La popularidad, en el siglo XXI, es el cáncer de la vanidad. Hubo una vez en que la orientación de las políticas públicas se sustentaba en estudios demoscópicos. Los datos como fuente primigenia del conocimiento. Sin embargo, un fenómeno hizo mutar al uso de la demoscopia: la era del espectáculo.
Los políticos se percataron que las percepciones del mundo del espectáculo eran transferibles hacia sus personas. ¡Por fin!, respiraron los actores políticos. Los rasgos mediáticos son prótesis que se adquieren en consultorías de media training. Mover a masas requiere de saberlas domesticar. Como los perritos del parque México que son educados para ser rehenes de los dictadores del capricho infantil.
Mariano Rajoy encarna al hombre que día a día pierde rating. Los recortes en el gasto público y la eclosión de impuestos, le derribaron la escasa popularidad con la que llegó hace un año a la presidencia española. Las sensaciones de las crisis económicas se multiplican con la inexistencia de liderazgos. Los rasgos de Rajoy obedecen más al burócrata que trabaja 15 horas encerrado en una oficina, con tres horas para comer, que la de un líder que se echa bajo su espalda a todo un país. Las percepciones que genera Rajoy son las de un hombre que huye de las decisiones; se esconde; no habla en público; es un abuelo joven.

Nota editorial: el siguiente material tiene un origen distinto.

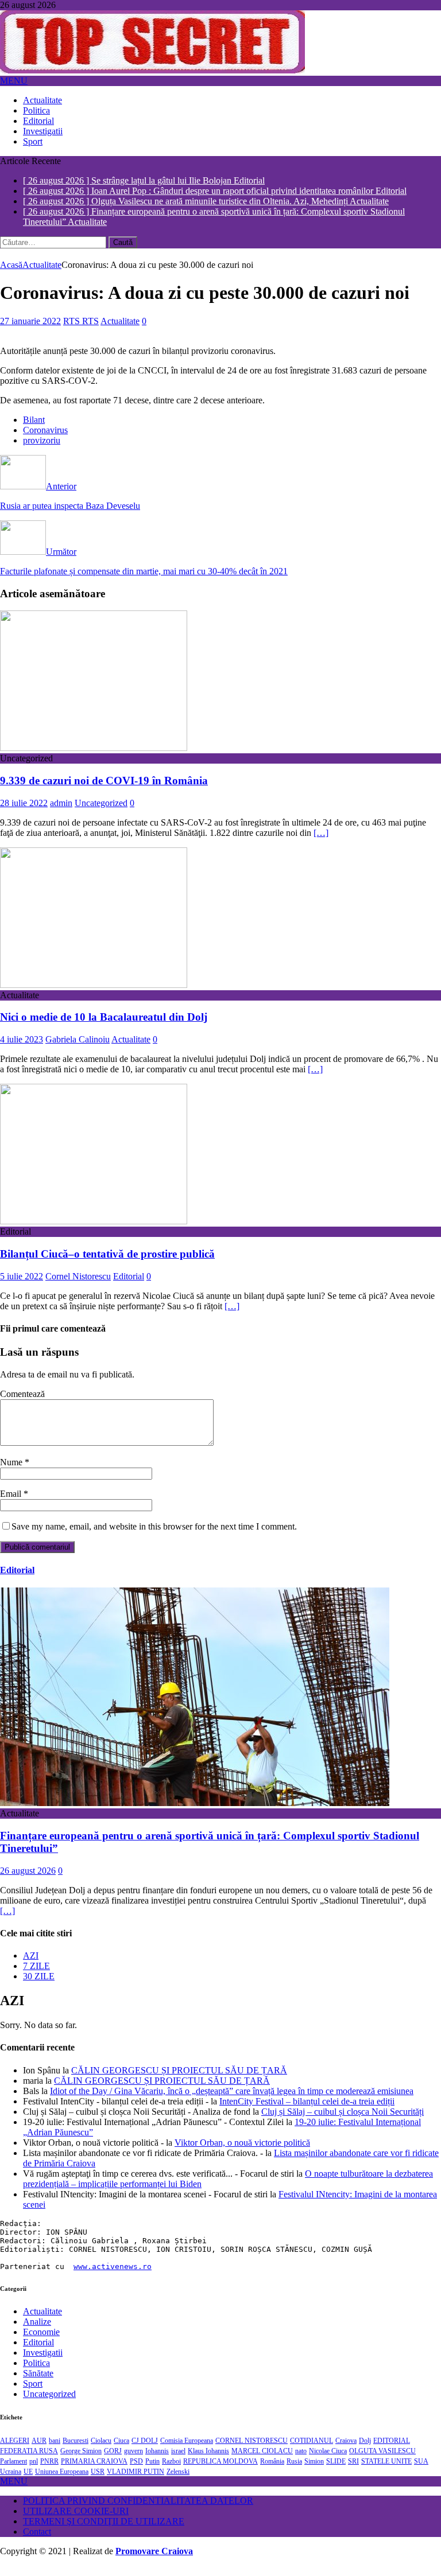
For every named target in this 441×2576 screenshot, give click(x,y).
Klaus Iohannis (208, 2461)
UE (28, 2482)
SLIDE (336, 2472)
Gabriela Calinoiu (77, 1049)
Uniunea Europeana (61, 2482)
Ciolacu (101, 2451)
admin (61, 813)
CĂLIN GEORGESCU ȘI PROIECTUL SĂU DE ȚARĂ (179, 2080)
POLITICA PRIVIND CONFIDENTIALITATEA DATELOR (138, 2511)
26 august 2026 (28, 1881)
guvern (133, 2461)
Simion (314, 2472)
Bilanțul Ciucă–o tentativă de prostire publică (107, 1264)
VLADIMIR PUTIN (135, 2482)
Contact (37, 2542)
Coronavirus (45, 440)
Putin (152, 2472)
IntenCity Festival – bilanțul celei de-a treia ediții (306, 2111)
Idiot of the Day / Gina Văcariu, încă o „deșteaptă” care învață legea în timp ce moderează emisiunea (231, 2101)
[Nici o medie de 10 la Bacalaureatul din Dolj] (93, 995)
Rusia (294, 2472)
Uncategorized (101, 813)
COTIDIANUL (311, 2451)
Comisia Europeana (186, 2451)
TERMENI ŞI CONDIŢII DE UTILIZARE (103, 2531)
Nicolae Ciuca (328, 2461)
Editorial (38, 121)
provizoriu (41, 451)
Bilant (34, 430)
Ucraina (10, 2482)
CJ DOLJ (144, 2451)
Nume (12, 1472)
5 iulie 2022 (21, 1286)
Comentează (22, 1404)
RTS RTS (81, 331)
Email (12, 1504)
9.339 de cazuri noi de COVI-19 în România (104, 791)
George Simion (81, 2461)
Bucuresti (75, 2451)
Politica (36, 110)
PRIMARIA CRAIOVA (94, 2472)
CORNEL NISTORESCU (251, 2451)
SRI (353, 2472)
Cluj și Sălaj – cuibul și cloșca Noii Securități (342, 2122)
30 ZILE (39, 1986)
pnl (33, 2472)
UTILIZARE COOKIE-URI (76, 2521)
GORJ (113, 2461)
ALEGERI (14, 2451)
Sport (32, 141)
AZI (30, 1966)
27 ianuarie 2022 (30, 331)
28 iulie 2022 (24, 813)
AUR (39, 2451)
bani (54, 2451)
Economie (41, 2342)
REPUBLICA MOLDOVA (220, 2472)
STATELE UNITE (386, 2472)
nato (301, 2461)
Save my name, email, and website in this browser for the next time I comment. (154, 1537)
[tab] (232, 1966)
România (272, 2472)
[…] (321, 843)
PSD (136, 2472)
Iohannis (157, 2461)
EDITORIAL (391, 2451)
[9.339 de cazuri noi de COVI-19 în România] (93, 758)
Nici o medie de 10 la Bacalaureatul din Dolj (103, 1027)
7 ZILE (36, 1976)
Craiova (346, 2451)
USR (98, 2482)
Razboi (171, 2472)
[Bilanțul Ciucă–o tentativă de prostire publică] (93, 1231)
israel (178, 2461)
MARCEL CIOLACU (262, 2461)
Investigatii (43, 131)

El 74% de los españoles reprueban su gestión (Metroscopia, El País, 13 de enero). La intención de voto del Partido Popular (PP) es del 29.8%, la más baja que haya tenido un partido en el gobierno desde que inició la democracia. Se sabe que a Rajoy poco le importan las encuestas. Hace bien. Lo mejor es ignorarlas cuando se tienen evidencias que la vida productiva de los presidentes es menor que la de los boxeadores. Así lo vimos recientemente en Grecia y en Portugal, y así lo hemos visto siempre en Italia. Lo política es el arte de lo efímero.
El problema no es Rajoy, es España. Algo más, el grave problema en España hoy, no es económico, es autonómico. Artur Mas (presidente de Cataluña) y Mariano Rajoy no se hablan, se distancian. Oriol Junqueras, presidente de Esquerra Republicana cooptó a Artur Mas durante el aventurado adelanto de elecciones catalanas en noviembre pasado. Mas jugó a la ruleta rusa con tal de quitarse de encima al Partido Popular, su socio durante la corta legislatura (dos años de cuatro). A cambio, Esquerra le otorga a Mas un discurso incendiario con utilidad cortoplacista. Mas lo necesitaba, pero lo que no sabe, es que la ruta crítica de Junqueras concluye en el despeñadero.
Mas y Junqueras saben que su espíritu independentista fracasará no por Rajoy, sino por una mayoría de catalanes que no está de acuerdo en la independencia. Sin embargo, lo que sí espera Artur Mas es mayor soberanía fiscal, es decir, que los impuestos que paguen los catalanes no salgan de Cataluña (modelo vasco). Lo que no evalúan Mas y Junqueras es que el viaje soberanista será largo, demasiado cuando una crisis económica produce más desempleados que esperanzas. Uno de cada cuatro españoles no tiene trabajo y dos de cada cuatro jóvenes tampoco.
La corrupción se ha convertido en una especie de saga; las historias del Rey reflejan la fisura histórica de su ejercicio; la propia corrupción en el interior del partido hermano de Mas, Unión Democrática, ha convertido en zombi a Durán Lleida; documentos apócrifos emitidos desde el ministerio del Interior, con los que el periódico El Mundo reveló corrupción en el partido de Mas, Convergencia i Unió, en especial, de figuras como uno de los hijos de Jordi Pujol, icono de la política catalana después de haber gobernado por más de 20 años, le agregan más ingredientes a la crisis de la dialéctica nacionalista entre Rajoy y Mas; y un largo etcétera, arrinconan a los políticos al fondo de un laberinto.
En España lo mejor es no leer las encuestas. Un decreto tendría que llegar del mundo del espectáculo, por ejemplo de la revista Hola, para pedir exclusividad en la medición del rating.